-- WHAT IS BEING ASKED --
Copy every line of the data below word for word, changing nothing.

-- STORED DATA --
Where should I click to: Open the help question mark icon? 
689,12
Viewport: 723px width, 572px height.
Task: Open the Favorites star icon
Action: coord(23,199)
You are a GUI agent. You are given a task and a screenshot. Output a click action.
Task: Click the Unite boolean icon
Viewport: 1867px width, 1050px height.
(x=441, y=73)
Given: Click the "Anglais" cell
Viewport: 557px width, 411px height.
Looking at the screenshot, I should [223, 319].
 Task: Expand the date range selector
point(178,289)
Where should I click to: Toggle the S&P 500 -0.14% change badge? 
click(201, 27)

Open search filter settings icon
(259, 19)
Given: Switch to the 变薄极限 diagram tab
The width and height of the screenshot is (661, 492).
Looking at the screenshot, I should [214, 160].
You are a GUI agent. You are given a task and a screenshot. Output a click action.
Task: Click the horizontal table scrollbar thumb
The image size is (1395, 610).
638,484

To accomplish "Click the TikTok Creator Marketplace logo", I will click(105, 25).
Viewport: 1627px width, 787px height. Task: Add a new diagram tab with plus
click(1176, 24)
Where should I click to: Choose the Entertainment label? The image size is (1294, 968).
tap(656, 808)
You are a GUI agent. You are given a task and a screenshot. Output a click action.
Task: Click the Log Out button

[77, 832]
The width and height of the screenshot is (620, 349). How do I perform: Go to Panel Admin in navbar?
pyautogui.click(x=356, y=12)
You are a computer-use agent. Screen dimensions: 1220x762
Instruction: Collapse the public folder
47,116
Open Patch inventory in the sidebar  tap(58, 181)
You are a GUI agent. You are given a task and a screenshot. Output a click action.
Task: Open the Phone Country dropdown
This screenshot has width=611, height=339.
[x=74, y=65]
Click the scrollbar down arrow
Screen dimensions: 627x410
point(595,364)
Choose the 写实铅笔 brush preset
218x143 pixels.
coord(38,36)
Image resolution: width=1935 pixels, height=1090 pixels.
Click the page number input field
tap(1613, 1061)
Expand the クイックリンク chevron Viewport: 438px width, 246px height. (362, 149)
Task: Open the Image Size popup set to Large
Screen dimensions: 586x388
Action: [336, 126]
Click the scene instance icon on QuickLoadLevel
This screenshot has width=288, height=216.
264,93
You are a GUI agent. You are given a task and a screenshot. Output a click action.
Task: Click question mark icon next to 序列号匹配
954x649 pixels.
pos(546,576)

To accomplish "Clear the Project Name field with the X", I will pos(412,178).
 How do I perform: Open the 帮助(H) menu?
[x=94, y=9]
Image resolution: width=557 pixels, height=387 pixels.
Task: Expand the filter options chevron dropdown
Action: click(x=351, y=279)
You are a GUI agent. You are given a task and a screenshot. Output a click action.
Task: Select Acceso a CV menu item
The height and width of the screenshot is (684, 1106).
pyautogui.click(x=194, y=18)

-- FINISHED EXERCISE --
Where should I click to: Open the help question mark icon? 
689,12
Viewport: 723px width, 572px height.
Task: Open the Favorites star icon
Action: coord(23,199)
You are a GUI agent. You are given a task and a screenshot. Output a click action.
Task: Click the Unite boolean icon
Viewport: 1867px width, 1050px height.
(x=441, y=73)
Given: Click the "Anglais" cell
Viewport: 557px width, 411px height.
Looking at the screenshot, I should [223, 319].
 Task: Expand the date range selector
point(178,289)
Where should I click to: Toggle the S&P 500 -0.14% change badge? 
click(201, 27)

Open search filter settings icon
(259, 19)
Given: Switch to the 变薄极限 diagram tab
The width and height of the screenshot is (661, 492).
Looking at the screenshot, I should [214, 160].
You are a GUI agent. You are given a task and a screenshot. Output a click action.
Task: Click the horizontal table scrollbar thumb
The image size is (1395, 610).
638,484

To accomplish "Click the TikTok Creator Marketplace logo", I will click(105, 25).
Viewport: 1627px width, 787px height. Task: Add a new diagram tab with plus
click(1176, 24)
Where should I click to: Choose the Entertainment label? The image size is (1294, 968).
tap(656, 808)
You are a GUI agent. You are given a task and a screenshot. Output a click action.
Task: Click the Log Out button

[77, 832]
The width and height of the screenshot is (620, 349). How do I perform: Go to Panel Admin in navbar?
pyautogui.click(x=356, y=12)
You are a computer-use agent. Screen dimensions: 1220x762
Instruction: Collapse the public folder
47,116
Open Patch inventory in the sidebar  tap(58, 181)
You are a GUI agent. You are given a task and a screenshot. Output a click action.
Task: Open the Phone Country dropdown
This screenshot has width=611, height=339.
[x=74, y=65]
Click the scrollbar down arrow
Screen dimensions: 627x410
point(595,364)
Choose the 写实铅笔 brush preset
218x143 pixels.
coord(38,36)
Image resolution: width=1935 pixels, height=1090 pixels.
Click the page number input field
tap(1613, 1061)
Expand the クイックリンク chevron Viewport: 438px width, 246px height. (362, 149)
Task: Open the Image Size popup set to Large
Screen dimensions: 586x388
Action: [336, 126]
Click the scene instance icon on QuickLoadLevel
This screenshot has width=288, height=216.
264,93
You are a GUI agent. You are given a task and a screenshot. Output a click action.
Task: Click question mark icon next to 序列号匹配
954x649 pixels.
pos(546,576)

To accomplish "Clear the Project Name field with the X", I will pos(412,178).
 How do I perform: Open the 帮助(H) menu?
[x=94, y=9]
Image resolution: width=557 pixels, height=387 pixels.
Task: Expand the filter options chevron dropdown
Action: click(x=351, y=279)
You are a GUI agent. You are given a task and a screenshot. Output a click action.
Task: Select Acceso a CV menu item
The height and width of the screenshot is (684, 1106).
pyautogui.click(x=194, y=18)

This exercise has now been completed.